-- Opening Marker --
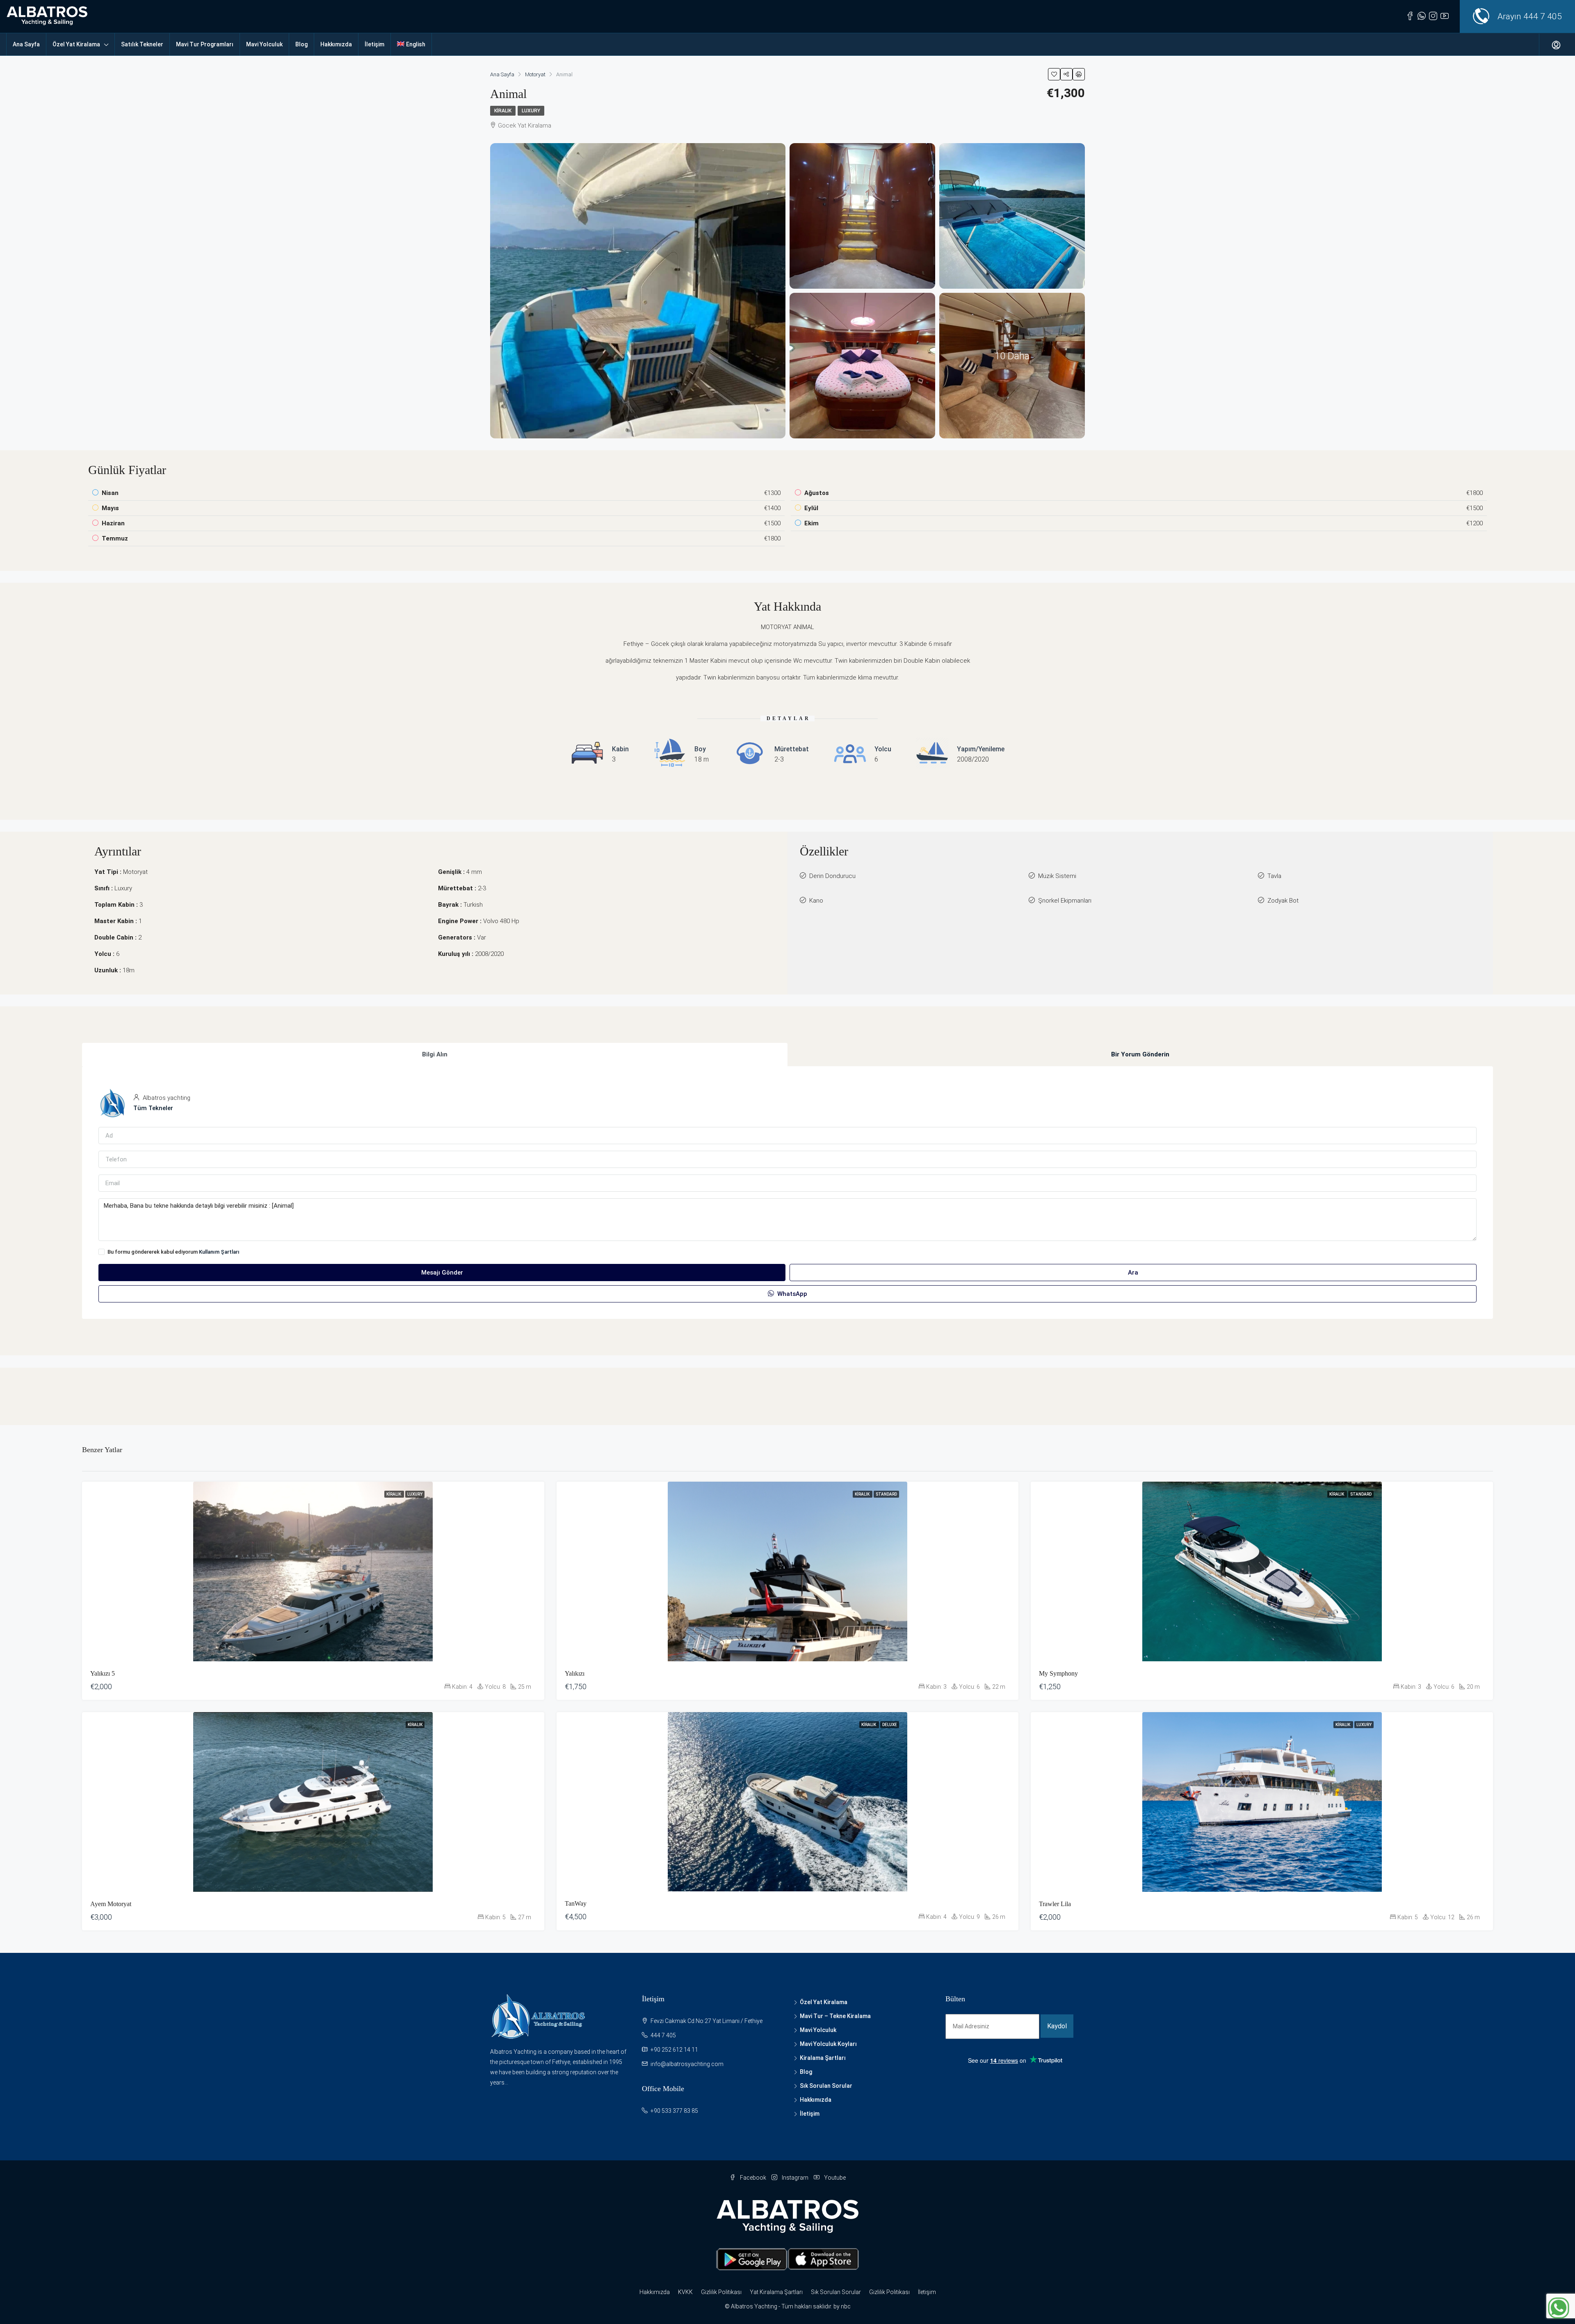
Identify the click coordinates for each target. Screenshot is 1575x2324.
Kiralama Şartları (823, 2058)
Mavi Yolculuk (264, 44)
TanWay (576, 1903)
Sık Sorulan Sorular (826, 2085)
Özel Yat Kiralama (76, 44)
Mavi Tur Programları (204, 44)
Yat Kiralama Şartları (776, 2292)
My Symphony (1058, 1673)
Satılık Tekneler (142, 44)
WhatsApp (791, 1294)
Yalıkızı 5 (102, 1673)
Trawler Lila (1055, 1903)
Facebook (753, 2177)
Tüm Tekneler (153, 1108)
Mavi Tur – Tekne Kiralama (835, 2016)
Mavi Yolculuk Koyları (828, 2044)
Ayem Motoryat (110, 1903)
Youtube (834, 2177)
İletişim (374, 44)
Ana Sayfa (26, 44)
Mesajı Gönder (442, 1272)
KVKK (685, 2292)
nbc (846, 2306)
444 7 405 (1542, 16)
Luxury (531, 111)
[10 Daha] (1012, 365)
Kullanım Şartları (219, 1252)
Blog (301, 44)
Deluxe (889, 1724)
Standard (886, 1494)
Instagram (795, 2177)
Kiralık (502, 111)
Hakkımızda (336, 44)
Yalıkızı (574, 1673)
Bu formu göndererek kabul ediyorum (173, 1252)
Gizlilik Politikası (721, 2292)
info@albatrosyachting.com (687, 2064)
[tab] (435, 1054)
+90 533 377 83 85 (674, 2110)
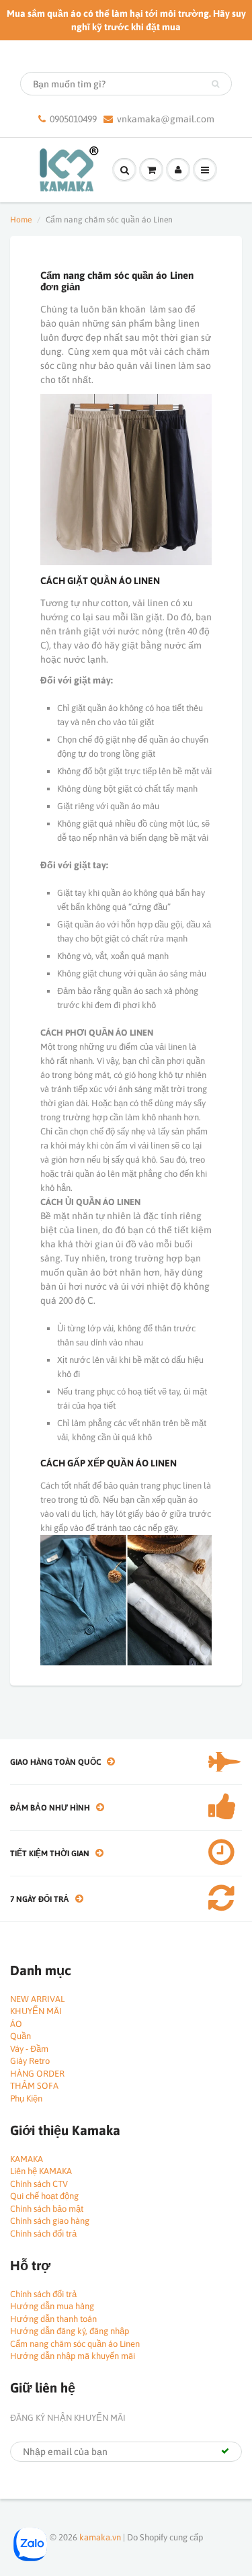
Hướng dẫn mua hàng (52, 2306)
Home (21, 219)
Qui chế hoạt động (44, 2196)
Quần (20, 2036)
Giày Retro (30, 2061)
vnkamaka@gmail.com (165, 119)
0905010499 (73, 119)
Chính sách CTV (39, 2184)
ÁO (16, 2024)
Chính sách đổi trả (43, 2234)
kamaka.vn (100, 2537)
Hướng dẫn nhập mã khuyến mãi (72, 2356)
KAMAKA (26, 2159)
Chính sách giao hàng (49, 2221)
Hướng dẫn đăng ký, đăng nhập (69, 2331)
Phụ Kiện (26, 2098)
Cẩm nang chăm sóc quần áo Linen (75, 2344)
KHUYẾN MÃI (36, 2011)
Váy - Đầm (29, 2049)
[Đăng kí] (225, 2451)
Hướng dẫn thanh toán (53, 2319)
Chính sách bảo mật (46, 2209)
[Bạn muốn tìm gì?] (215, 84)
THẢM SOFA (34, 2086)
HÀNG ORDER (37, 2074)
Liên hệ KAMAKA (41, 2171)
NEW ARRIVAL (37, 1999)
-- Closing Marker --
Excluding every picture, set down the listing exactly.

Result for this exercise:
Identify the click coordinates for each target. Screenshot is 1575x2324.
Kiralama Şartları (823, 2058)
Mavi Yolculuk (264, 44)
TanWay (576, 1903)
Sık Sorulan Sorular (826, 2085)
Özel Yat Kiralama (76, 44)
Mavi Tur Programları (204, 44)
Yat Kiralama Şartları (776, 2292)
My Symphony (1058, 1673)
Satılık Tekneler (142, 44)
WhatsApp (791, 1294)
Yalıkızı 5 (102, 1673)
Trawler Lila (1055, 1903)
Facebook (753, 2177)
Tüm Tekneler (153, 1108)
Mavi Tur – Tekne Kiralama (835, 2016)
Mavi Yolculuk Koyları (828, 2044)
Ayem Motoryat (110, 1903)
Youtube (834, 2177)
İletişim (374, 44)
Ana Sayfa (26, 44)
Mesajı Gönder (442, 1272)
KVKK (685, 2292)
nbc (846, 2306)
444 7 405 (1542, 16)
Luxury (531, 111)
[10 Daha] (1012, 365)
Kullanım Şartları (219, 1252)
Blog (301, 44)
Deluxe (889, 1724)
Standard (886, 1494)
Instagram (795, 2177)
Kiralık (502, 111)
Hakkımızda (336, 44)
Yalıkızı (574, 1673)
Bu formu göndererek kabul ediyorum (173, 1252)
Gizlilik Politikası (721, 2292)
info@albatrosyachting.com (687, 2064)
[tab] (435, 1054)
+90 533 377 83 85 (674, 2110)
Hướng dẫn mua hàng (52, 2306)
Home (21, 219)
Qui chế hoạt động (44, 2196)
Quần (20, 2036)
Giày Retro (30, 2061)
vnkamaka@gmail.com (165, 119)
0905010499 (73, 119)
Chính sách CTV (39, 2184)
ÁO (16, 2024)
Chính sách đổi trả (43, 2234)
kamaka.vn (100, 2537)
Hướng dẫn nhập mã khuyến mãi (72, 2356)
KAMAKA (26, 2159)
Chính sách giao hàng (49, 2221)
Hướng dẫn đăng ký, đăng nhập (69, 2331)
Phụ Kiện (26, 2098)
Cẩm nang chăm sóc quần áo Linen (75, 2344)
KHUYẾN MÃI (36, 2011)
Váy - Đầm (29, 2049)
[Đăng kí] (225, 2451)
Hướng dẫn thanh toán (53, 2319)
Chính sách bảo mật (46, 2209)
[Bạn muốn tìm gì?] (215, 84)
THẢM SOFA (34, 2086)
HÀNG ORDER (37, 2074)
Liên hệ KAMAKA (41, 2171)
NEW ARRIVAL (37, 1999)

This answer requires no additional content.